Reproduce the lines of the listing starting at the line containing "Given: Select the Eraser tool" and ending at the line containing "The height and width of the screenshot is (788, 873).", swapping "How do I perform" for "How should I perform" and leaving all else unchanged.
##### Entries shown #####
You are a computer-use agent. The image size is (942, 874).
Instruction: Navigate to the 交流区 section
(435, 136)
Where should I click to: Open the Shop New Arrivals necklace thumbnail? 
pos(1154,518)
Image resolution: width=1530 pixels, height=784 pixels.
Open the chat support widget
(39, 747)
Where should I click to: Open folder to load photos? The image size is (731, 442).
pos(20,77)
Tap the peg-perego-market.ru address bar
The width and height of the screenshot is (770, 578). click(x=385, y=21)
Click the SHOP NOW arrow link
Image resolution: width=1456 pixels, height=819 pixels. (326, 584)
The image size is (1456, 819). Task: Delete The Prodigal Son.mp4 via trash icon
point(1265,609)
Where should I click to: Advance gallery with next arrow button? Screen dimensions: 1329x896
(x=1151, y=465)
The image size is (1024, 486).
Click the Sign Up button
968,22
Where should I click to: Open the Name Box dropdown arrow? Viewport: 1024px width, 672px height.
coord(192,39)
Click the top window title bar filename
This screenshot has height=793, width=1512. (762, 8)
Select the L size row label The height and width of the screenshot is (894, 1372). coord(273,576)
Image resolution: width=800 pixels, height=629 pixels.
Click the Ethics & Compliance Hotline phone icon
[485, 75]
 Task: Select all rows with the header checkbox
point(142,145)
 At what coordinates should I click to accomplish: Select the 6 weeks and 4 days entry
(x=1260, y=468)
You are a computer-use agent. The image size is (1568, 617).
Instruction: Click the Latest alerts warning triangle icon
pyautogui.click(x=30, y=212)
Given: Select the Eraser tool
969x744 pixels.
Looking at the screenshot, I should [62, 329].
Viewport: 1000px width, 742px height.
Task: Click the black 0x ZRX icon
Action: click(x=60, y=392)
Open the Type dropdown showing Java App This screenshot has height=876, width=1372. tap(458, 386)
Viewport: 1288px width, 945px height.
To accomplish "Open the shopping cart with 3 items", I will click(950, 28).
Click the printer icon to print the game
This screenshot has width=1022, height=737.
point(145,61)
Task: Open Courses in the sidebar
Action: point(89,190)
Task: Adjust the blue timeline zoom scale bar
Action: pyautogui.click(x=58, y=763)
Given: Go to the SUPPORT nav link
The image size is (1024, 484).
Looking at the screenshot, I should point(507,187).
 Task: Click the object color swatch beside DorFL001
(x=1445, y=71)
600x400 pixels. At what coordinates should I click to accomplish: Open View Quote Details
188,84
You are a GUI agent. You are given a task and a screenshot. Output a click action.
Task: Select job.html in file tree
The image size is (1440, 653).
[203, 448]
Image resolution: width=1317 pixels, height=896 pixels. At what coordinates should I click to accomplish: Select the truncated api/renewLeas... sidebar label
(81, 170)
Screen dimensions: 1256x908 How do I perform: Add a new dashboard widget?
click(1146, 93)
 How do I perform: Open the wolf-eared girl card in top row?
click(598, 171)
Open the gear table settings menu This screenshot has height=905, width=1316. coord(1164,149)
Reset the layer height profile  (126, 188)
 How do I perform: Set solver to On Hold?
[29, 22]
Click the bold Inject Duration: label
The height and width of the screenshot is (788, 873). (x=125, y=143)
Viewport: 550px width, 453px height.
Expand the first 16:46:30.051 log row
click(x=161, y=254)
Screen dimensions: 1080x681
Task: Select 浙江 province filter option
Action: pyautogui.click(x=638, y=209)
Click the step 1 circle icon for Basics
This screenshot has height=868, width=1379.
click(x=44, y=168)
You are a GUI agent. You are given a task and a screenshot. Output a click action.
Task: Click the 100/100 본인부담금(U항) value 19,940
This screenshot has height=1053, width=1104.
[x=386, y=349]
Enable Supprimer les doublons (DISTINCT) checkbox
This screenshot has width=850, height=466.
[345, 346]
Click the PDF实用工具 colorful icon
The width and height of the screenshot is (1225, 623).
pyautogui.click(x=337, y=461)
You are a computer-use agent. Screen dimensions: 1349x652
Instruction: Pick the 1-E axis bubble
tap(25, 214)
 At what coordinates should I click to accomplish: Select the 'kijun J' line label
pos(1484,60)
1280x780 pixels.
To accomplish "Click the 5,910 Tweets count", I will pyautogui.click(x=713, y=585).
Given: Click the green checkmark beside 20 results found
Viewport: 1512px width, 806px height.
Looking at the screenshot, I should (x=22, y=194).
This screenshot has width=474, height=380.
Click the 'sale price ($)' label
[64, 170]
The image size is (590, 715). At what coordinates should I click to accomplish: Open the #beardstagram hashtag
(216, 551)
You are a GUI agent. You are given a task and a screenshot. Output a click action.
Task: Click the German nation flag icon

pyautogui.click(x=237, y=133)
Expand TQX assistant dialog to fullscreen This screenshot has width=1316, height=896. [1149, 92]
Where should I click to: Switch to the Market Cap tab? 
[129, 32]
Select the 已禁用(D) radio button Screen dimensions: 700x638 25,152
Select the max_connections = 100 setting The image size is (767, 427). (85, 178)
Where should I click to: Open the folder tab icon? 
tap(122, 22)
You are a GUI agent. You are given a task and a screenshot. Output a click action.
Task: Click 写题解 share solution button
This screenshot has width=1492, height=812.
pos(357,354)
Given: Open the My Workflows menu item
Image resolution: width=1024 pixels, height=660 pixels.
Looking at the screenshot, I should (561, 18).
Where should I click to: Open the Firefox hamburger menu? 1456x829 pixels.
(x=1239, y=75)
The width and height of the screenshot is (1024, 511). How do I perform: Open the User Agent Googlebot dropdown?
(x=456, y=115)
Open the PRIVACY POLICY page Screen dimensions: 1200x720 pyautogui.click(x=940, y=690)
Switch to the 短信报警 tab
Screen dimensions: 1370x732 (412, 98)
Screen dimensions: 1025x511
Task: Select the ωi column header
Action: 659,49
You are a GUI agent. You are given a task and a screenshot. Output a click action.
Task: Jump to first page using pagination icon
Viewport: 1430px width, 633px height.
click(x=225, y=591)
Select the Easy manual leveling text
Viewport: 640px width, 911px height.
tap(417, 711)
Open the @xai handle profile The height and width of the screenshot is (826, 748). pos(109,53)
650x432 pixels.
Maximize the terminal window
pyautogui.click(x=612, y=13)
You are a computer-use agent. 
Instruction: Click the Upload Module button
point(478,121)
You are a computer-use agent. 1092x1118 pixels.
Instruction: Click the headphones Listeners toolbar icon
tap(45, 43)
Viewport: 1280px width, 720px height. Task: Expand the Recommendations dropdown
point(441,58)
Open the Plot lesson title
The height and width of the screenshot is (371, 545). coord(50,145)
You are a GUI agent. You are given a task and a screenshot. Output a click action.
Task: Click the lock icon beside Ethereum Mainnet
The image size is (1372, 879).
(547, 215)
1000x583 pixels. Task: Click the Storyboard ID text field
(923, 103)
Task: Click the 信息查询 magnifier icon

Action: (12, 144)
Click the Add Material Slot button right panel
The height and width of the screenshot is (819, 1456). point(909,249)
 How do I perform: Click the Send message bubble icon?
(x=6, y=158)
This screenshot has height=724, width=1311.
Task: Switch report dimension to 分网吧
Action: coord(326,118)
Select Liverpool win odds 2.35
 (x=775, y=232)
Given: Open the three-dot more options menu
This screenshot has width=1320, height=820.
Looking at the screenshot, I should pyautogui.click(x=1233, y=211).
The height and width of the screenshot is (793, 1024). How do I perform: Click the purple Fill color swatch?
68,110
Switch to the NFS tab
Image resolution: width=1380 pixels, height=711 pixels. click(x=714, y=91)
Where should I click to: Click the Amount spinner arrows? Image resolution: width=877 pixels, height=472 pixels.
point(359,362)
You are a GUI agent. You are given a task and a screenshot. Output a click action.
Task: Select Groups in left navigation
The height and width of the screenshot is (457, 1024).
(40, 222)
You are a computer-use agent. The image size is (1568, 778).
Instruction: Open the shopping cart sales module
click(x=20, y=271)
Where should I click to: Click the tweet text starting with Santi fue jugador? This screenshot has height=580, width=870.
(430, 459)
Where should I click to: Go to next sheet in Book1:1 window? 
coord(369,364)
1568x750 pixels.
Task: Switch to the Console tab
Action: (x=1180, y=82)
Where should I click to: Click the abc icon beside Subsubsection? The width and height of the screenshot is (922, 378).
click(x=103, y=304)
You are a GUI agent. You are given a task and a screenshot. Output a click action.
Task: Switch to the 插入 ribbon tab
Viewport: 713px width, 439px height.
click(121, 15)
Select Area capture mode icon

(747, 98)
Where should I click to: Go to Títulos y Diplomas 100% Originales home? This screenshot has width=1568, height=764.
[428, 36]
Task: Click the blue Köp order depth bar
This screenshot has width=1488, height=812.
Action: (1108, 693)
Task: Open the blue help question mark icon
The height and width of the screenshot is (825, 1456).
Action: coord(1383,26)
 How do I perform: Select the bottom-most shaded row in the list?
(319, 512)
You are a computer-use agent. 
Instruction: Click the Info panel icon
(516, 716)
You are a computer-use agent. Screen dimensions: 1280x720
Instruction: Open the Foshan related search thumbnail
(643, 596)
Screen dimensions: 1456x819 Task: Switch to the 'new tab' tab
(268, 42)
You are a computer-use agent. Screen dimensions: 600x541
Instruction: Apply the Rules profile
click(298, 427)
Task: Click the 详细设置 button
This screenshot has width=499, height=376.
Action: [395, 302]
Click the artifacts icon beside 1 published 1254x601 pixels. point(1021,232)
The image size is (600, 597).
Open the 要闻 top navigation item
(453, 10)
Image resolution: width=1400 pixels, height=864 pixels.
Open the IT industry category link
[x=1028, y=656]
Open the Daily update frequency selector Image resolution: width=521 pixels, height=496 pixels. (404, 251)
#####
Output →
Given: Select the Eraser tool
969x744 pixels.
Looking at the screenshot, I should [62, 329].
Viewport: 1000px width, 742px height.
Task: Click the black 0x ZRX icon
Action: click(x=60, y=392)
Open the Type dropdown showing Java App This screenshot has height=876, width=1372. tap(458, 386)
Viewport: 1288px width, 945px height.
To accomplish "Open the shopping cart with 3 items", I will click(950, 28).
Click the printer icon to print the game
This screenshot has width=1022, height=737.
point(145,61)
Task: Open Courses in the sidebar
Action: point(89,190)
Task: Adjust the blue timeline zoom scale bar
Action: pyautogui.click(x=58, y=763)
Given: Go to the SUPPORT nav link
The image size is (1024, 484).
Looking at the screenshot, I should point(507,187).
 Task: Click the object color swatch beside DorFL001
(x=1445, y=71)
600x400 pixels. At what coordinates should I click to accomplish: Open View Quote Details
188,84
You are a GUI agent. You are given a task and a screenshot. Output a click action.
Task: Select job.html in file tree
The image size is (1440, 653).
[203, 448]
Image resolution: width=1317 pixels, height=896 pixels. At what coordinates should I click to accomplish: Select the truncated api/renewLeas... sidebar label
(81, 170)
Screen dimensions: 1256x908 How should I perform: Add a new dashboard widget?
click(1146, 93)
 How should I perform: Open the wolf-eared girl card in top row?
click(598, 171)
Open the gear table settings menu This screenshot has height=905, width=1316. coord(1164,149)
Reset the layer height profile  (126, 188)
 How should I perform: Set solver to On Hold?
[29, 22]
Click the bold Inject Duration: label
The height and width of the screenshot is (788, 873). (x=125, y=143)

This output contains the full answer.